What is the hybridization of the central atom in each of the following molecules? a. \(\mathrm{SF}_{6}\) b. \(\mathrm{ClF}_{3}\) c. \(\mathrm{GeCl}_{4}\) d. \(\mathrm{XeF}_{4}\)

Short answer

The hybridizations of the central atoms in the given molecules are: a. \(\mathrm{SF}_{6}\): \(\mathrm{Sp^{3}d^{2}}\) b. \(\mathrm{ClF}_{3}\): \(\mathrm{Sp^{3}d}\) c. \(\mathrm{GeCl}_{4}\): \(\mathrm{Sp^{3}}\) d. \(\mathrm{XeF}_{4}\): \(\mathrm{Sp^{3}d^{2}}\)

Step-by-step solution

Identify the central atom for each molecule

First, it is critical to identify the central atom for each molecule. It is the atom that is single in its type within each molecule. Hence, in \(\mathrm{SF}_{6}\), the central atom is S (Sulphur), in \(\mathrm{ClF}_{3}\) is Cl (Chlorine), in \(\mathrm{GeCl}_{4}\) is Ge (Germanium) and in \(\mathrm{XeF}_{4}\) is Xe (Xenon).

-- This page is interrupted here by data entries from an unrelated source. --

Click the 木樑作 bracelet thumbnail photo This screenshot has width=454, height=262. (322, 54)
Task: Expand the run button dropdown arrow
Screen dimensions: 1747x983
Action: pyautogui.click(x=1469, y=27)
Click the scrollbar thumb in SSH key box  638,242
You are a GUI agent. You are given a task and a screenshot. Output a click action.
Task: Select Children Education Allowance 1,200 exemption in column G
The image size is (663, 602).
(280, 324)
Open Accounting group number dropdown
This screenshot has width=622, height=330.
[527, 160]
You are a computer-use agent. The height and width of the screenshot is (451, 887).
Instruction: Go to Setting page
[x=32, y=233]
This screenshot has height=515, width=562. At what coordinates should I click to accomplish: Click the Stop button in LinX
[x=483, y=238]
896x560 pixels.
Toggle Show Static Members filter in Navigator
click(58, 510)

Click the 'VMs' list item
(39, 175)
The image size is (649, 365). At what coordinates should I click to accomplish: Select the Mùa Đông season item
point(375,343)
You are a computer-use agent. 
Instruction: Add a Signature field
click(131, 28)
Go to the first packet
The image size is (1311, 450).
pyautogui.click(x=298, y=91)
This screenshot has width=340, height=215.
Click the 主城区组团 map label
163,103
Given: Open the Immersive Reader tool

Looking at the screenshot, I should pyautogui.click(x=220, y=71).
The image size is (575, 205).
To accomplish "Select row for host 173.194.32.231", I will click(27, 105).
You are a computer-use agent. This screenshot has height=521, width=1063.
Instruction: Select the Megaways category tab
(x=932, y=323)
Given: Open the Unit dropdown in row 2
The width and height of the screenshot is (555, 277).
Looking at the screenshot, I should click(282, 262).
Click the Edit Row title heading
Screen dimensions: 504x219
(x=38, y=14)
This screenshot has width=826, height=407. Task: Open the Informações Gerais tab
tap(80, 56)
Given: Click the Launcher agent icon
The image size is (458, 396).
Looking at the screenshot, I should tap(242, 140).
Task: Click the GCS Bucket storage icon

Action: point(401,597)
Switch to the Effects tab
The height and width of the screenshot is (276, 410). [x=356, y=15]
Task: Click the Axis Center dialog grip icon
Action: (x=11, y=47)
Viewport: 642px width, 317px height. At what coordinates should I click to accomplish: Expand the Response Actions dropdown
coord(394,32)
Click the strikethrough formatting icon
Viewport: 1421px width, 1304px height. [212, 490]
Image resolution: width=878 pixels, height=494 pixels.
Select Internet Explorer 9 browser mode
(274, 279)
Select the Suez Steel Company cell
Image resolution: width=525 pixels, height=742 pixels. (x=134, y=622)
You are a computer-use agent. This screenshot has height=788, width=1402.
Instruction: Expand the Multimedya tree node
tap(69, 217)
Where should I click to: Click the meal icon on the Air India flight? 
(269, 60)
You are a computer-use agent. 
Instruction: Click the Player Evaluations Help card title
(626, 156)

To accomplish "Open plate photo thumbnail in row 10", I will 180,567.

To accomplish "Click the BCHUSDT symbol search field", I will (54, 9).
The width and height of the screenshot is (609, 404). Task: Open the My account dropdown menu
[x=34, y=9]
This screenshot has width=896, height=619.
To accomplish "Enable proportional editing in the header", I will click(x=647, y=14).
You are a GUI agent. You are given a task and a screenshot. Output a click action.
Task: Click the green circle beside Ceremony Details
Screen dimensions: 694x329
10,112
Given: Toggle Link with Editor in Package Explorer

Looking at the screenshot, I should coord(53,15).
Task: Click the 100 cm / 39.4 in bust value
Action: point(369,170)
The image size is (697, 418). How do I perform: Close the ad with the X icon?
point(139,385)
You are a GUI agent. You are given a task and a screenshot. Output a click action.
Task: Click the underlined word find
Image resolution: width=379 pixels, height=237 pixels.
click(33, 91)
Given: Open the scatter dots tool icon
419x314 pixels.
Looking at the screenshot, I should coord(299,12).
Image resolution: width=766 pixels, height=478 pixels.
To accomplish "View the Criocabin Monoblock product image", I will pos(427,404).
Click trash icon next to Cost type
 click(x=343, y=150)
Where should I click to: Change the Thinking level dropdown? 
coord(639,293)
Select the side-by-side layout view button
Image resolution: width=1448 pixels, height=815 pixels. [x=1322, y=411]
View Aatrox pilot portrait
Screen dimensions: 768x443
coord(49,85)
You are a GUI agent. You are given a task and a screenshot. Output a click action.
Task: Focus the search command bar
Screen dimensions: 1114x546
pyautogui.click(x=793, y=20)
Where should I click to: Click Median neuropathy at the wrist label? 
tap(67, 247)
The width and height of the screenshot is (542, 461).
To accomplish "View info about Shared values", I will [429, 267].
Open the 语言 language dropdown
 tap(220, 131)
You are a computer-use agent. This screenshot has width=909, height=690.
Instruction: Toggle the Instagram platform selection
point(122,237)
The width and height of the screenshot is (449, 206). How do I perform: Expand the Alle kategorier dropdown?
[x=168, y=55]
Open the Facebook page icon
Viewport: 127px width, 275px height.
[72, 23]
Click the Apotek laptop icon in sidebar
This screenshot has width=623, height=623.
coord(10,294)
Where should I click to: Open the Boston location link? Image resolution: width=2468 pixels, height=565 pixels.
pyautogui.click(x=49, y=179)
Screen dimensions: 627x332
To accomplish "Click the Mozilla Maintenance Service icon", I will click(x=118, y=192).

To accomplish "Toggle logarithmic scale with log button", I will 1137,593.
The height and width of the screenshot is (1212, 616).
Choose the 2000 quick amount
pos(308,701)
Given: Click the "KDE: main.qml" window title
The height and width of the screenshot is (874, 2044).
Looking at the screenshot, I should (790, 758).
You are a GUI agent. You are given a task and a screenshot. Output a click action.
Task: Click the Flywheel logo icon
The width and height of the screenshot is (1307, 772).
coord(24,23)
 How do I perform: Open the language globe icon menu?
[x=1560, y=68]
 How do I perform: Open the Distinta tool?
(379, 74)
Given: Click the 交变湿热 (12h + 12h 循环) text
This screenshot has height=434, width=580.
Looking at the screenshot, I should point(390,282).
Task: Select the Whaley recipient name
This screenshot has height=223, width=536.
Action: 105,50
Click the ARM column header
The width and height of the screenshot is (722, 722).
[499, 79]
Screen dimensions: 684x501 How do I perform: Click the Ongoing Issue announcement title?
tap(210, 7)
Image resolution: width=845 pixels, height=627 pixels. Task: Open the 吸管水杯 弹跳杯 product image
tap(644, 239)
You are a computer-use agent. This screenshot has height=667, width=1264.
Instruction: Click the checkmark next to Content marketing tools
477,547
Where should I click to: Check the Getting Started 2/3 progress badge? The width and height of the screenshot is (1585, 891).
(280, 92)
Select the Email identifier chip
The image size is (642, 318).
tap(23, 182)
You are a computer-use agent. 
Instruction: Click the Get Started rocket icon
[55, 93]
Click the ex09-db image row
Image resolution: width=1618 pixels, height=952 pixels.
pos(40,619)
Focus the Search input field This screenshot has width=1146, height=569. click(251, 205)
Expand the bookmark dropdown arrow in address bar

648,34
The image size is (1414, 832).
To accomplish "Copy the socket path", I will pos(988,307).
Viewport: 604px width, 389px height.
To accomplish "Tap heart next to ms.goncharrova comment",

Count the number of charge centres around each central atom

Next, count the number of charge centres around each central atom. Remember that charge centres include atoms and lone pairs of electrons on the central atom. - In \(\mathrm{SF}_{6}\), there are 6 fluorine atoms connected to the central S atom. - In \(\mathrm{ClF}_{3}\), there are 3 Fluorine atoms connected to the central Cl atom and it also has 2 lone pairs of electrons. - In \(\mathrm{GeCl}_{4}\), there are 4 Chlorine atoms connected to the central Ge atom. - In \(\mathrm{XeF}_{4}\), there are 4 Fluorine atoms connected to the central Xe atom and it also has 2 lone pairs of electrons.

Determine the type of hybridization

Then, use the number of charge centres from step 2 to determine the type of hybridization. - In \(\mathrm{SF}_{6}\), there are 6 charge centres meaning the hybridization is \(\mathrm{Sp^{3}d^{2}}\). - In \(\mathrm{ClF}_{3}\), there are 5 charge centres meaning the hybridization is \(\mathrm{Sp^{3}d}\). - In \(\mathrm{GeCl}_{4}\), there are 4 charge centres meaning the hybridization is \(\mathrm{Sp^{3}}\). - In \(\mathrm{XeF}_{4}\), there are 6 charge centres meaning the hybridization is \(\mathrm{Sp^{3}d^{2}}\).